Two structuring and emblematic projects
- Phenome (Infrastructure of excellence) Phenotyping has become a bottleneck in all programs aiming to develop genotypes able to maintain or enhance the agronomic performances of a culture submitted to climatic changes and to input reduction constraints. The Phenome project objective is to provide France with a versatile and innovative infrastructure, in order to achieve a high phenotyping capacity in a range of environmental conditions, and to develop methods able to analyze the resulting information in a genetic context. The Phenome project brings together 12 academic laboratories and 2 professional technical institutes. Its strategic originality is to develop the methodological projects at consortium scale. Among these projects, the GAMMA team is co-responsible of two tasks: i) the design of an information system to be used by the whole research community of the Phenome project (axis 1) ii) the development of informatics and mathematical approaches to annotate and analyze phenotypes (axes 1 and 2).

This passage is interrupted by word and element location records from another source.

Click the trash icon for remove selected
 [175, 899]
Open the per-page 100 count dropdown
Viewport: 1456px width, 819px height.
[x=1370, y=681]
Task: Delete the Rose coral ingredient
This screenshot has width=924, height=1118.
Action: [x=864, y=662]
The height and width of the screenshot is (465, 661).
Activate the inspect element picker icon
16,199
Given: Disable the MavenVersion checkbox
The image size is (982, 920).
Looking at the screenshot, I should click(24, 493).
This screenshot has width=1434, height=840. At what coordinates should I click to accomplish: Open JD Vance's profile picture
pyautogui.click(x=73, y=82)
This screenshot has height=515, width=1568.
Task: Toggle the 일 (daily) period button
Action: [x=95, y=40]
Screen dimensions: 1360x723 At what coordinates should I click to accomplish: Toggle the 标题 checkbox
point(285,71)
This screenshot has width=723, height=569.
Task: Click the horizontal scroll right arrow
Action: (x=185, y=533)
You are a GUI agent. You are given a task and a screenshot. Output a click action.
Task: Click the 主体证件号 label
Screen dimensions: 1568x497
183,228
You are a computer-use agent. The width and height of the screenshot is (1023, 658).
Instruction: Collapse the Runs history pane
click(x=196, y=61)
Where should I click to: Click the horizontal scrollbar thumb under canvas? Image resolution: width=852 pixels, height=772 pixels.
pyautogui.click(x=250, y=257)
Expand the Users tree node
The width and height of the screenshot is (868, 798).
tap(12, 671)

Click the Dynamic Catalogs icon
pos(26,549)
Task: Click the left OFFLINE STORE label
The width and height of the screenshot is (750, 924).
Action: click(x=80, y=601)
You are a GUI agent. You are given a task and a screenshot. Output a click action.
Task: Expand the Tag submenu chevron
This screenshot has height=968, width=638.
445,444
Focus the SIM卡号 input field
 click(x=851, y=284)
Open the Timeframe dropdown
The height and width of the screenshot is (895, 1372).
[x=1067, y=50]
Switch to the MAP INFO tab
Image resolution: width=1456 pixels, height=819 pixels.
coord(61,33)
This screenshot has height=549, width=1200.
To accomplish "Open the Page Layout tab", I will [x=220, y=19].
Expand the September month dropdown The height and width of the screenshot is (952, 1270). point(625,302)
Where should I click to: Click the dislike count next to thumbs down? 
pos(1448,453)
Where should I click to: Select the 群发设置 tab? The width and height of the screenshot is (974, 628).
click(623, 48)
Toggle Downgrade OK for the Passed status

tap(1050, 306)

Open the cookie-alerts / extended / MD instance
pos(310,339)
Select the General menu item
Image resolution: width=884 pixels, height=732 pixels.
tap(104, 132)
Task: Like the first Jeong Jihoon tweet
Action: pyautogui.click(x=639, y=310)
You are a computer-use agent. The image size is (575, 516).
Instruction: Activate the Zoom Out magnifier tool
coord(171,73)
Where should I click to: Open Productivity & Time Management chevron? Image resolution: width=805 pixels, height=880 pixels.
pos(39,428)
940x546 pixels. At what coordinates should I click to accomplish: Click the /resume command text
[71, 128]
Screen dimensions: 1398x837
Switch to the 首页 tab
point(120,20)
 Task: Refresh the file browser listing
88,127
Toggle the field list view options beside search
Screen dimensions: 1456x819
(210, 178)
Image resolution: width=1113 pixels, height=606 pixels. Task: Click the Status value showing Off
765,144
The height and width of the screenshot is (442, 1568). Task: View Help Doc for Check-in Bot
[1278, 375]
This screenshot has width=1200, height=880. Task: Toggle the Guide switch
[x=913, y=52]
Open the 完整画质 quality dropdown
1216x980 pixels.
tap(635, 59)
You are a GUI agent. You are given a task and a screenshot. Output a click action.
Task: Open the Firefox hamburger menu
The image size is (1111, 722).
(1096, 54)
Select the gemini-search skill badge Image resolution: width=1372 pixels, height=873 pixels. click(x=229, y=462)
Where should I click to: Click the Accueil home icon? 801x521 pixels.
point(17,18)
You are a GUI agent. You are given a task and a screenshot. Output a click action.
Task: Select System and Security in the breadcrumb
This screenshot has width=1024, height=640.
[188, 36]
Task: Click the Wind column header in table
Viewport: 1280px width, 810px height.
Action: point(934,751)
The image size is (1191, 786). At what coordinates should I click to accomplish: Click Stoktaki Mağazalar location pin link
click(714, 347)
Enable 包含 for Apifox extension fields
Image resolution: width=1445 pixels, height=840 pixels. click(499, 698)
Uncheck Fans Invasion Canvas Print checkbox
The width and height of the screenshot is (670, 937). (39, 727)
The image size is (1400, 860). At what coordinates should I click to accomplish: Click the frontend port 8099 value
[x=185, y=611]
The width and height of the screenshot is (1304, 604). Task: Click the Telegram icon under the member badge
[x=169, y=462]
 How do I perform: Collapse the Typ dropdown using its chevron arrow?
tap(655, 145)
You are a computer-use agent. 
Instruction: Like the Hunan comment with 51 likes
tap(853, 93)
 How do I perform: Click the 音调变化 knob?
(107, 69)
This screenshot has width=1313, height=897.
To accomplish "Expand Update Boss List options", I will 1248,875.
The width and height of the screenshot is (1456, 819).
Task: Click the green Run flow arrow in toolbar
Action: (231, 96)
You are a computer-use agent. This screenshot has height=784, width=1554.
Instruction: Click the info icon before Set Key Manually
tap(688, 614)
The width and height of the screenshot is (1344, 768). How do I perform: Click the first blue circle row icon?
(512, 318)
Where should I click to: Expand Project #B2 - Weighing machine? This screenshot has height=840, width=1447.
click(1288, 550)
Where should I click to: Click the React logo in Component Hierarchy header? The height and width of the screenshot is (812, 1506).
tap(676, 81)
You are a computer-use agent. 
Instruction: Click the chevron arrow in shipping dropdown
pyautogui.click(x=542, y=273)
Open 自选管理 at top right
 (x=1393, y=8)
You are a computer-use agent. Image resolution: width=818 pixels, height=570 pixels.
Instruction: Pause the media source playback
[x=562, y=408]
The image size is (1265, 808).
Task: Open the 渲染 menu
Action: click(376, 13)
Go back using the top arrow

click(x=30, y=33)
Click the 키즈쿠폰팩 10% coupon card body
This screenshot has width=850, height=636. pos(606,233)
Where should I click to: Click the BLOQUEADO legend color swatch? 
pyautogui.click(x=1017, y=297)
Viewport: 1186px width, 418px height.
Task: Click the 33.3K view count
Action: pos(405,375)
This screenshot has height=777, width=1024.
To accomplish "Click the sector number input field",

- LACCAVE : Long term impacts and adaptations to Climate Change in Viticulture and Enology (ACCAV INRA Metaprogram on climate change) The LACCAVE project aims to study the strategies for the viticulture and wine industry to adapt and innovate in response to climate change. This will be done with a consideration for the economical importance of these two sectors in France. The LACCAVE project brings together 22 research teams and 7 scientific departments from INRA. GAMMA carries out the design of an information system (axis 1) that compiles and integrates the various kinds of information relevant to the wine sector. Analysis of the data necessary to formulate scenarios and to validate models will rely, among others, upon methods developed within the team (axis 2).